▶ **TASK BRIEF**
If a record below holds a picture, drop the picture and restate everything else word for word.

▶ **RECORDS SHOWN**
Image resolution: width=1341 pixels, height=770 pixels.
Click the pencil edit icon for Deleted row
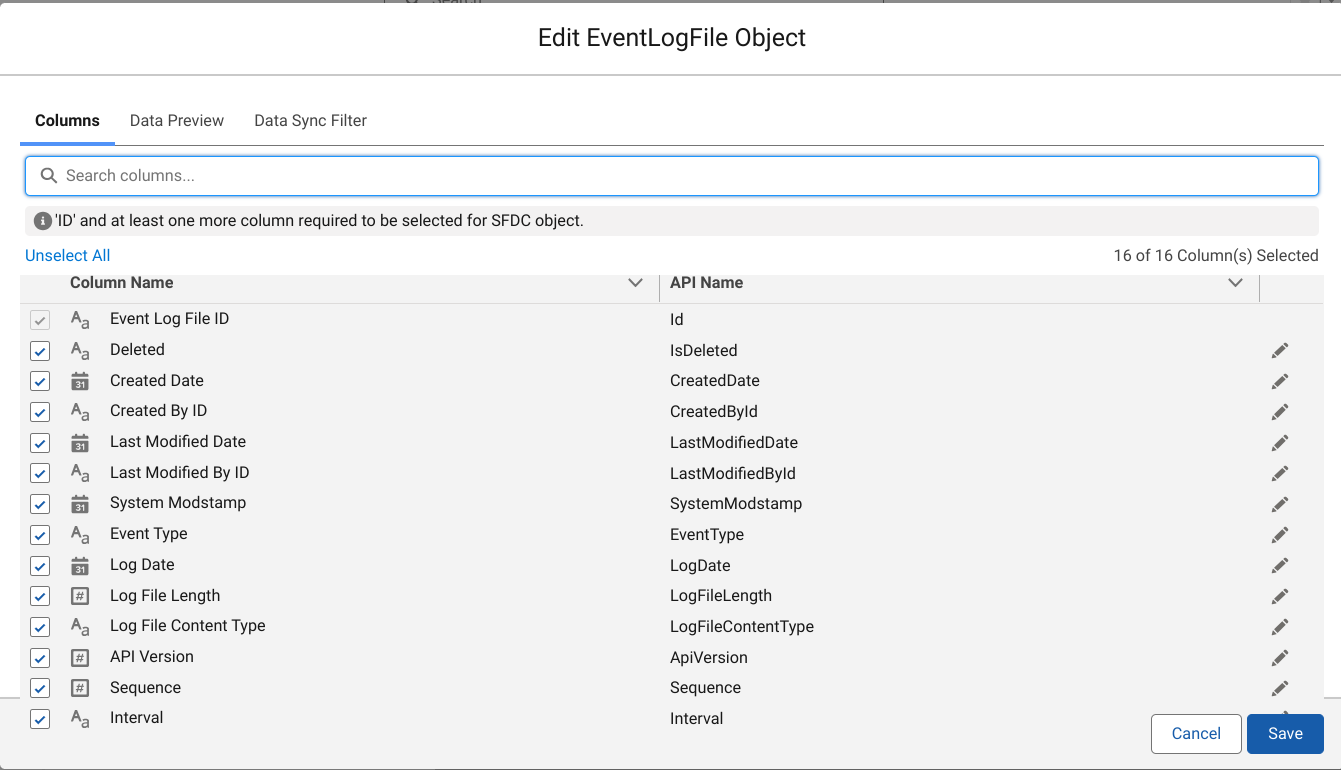(1280, 351)
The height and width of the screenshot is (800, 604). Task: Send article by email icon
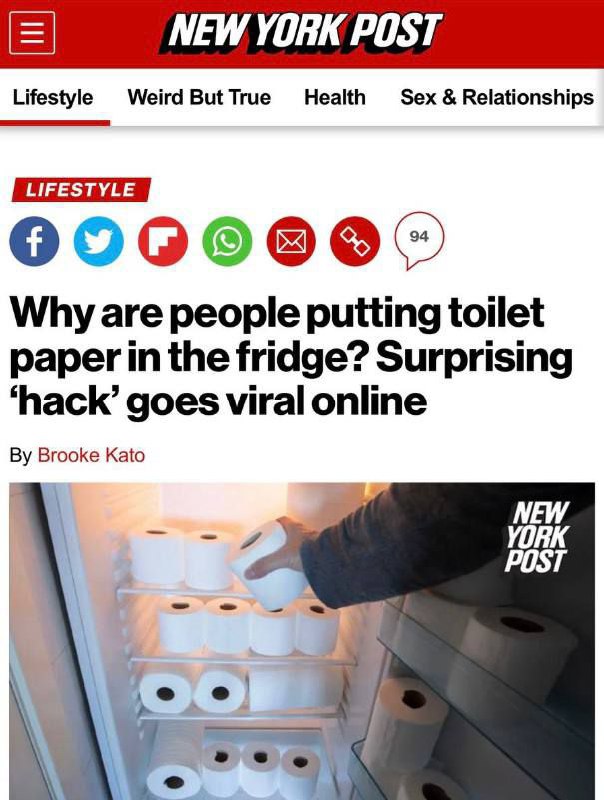[291, 241]
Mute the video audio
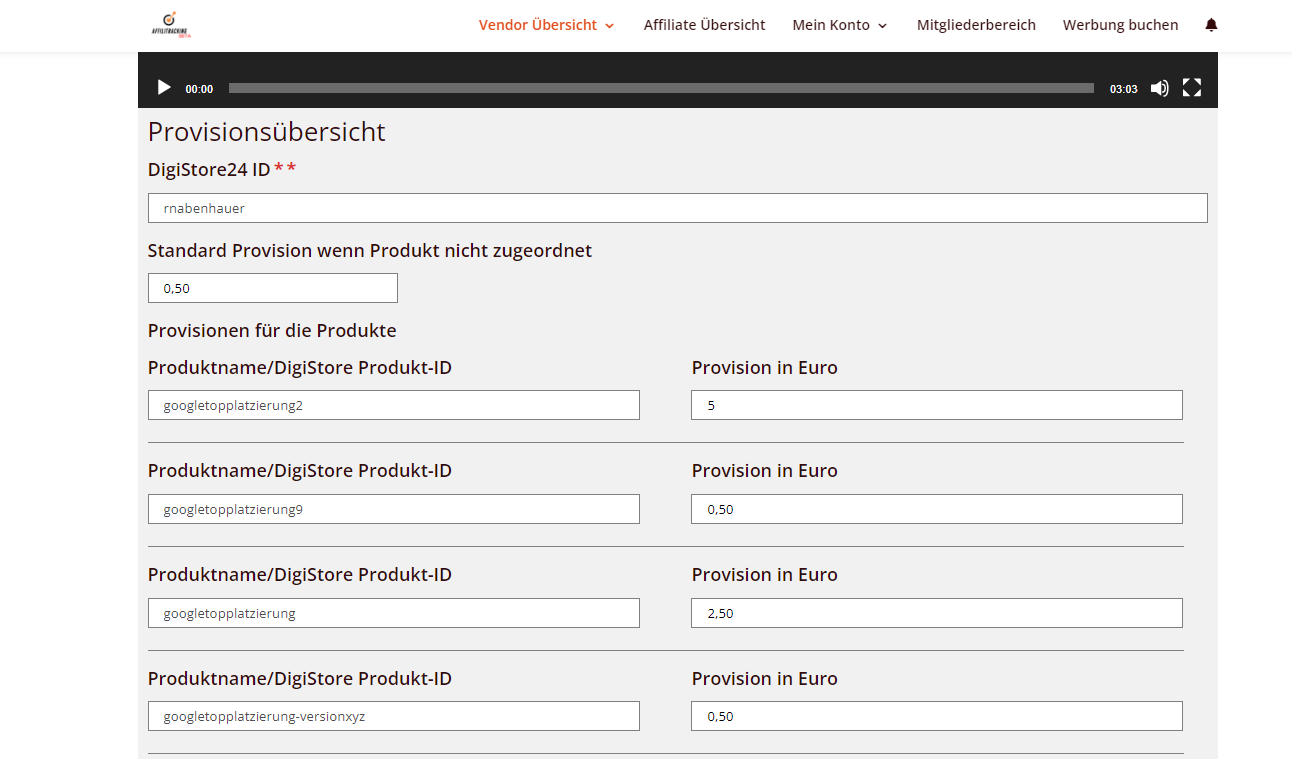Screen dimensions: 1292x759 pos(1159,88)
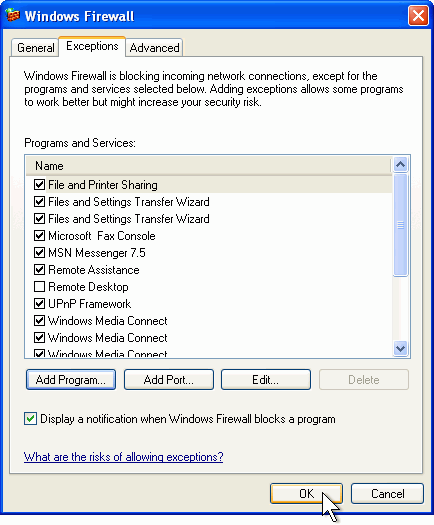
Task: Close the Windows Firewall dialog
Action: pos(418,16)
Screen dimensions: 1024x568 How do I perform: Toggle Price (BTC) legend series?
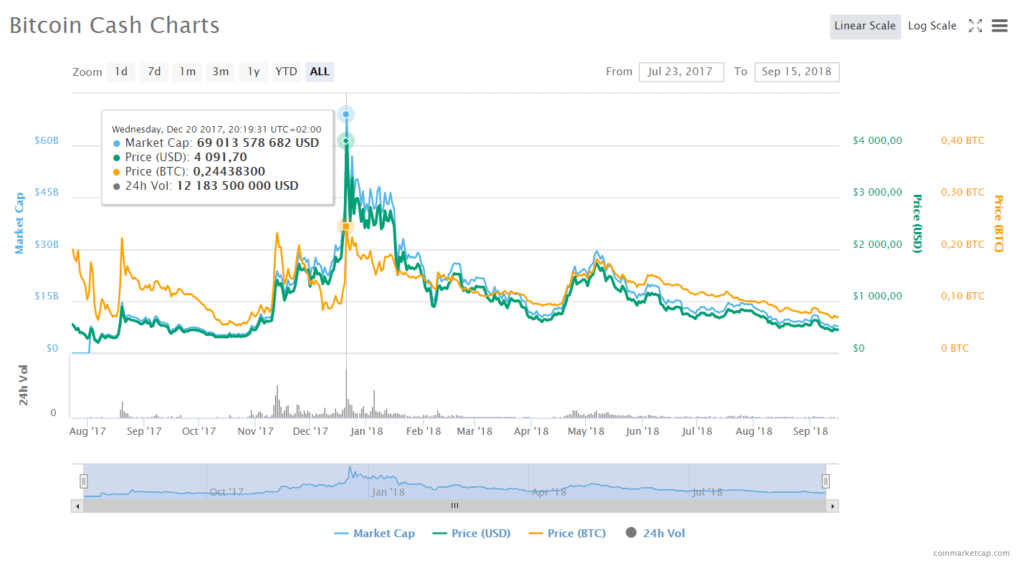coord(567,534)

▶ **RESPONSE AREA**
Image resolution: width=1341 pixels, height=770 pixels.
Click the pencil edit icon for Deleted row
(1280, 351)
The height and width of the screenshot is (800, 604). Task: Send article by email icon
[291, 241]
Mute the video audio
Screen dimensions: 1292x759 pos(1159,88)
Task: Close the Windows Firewall dialog
Action: pos(418,16)
Screen dimensions: 1024x568 How do I perform: Toggle Price (BTC) legend series?
coord(567,534)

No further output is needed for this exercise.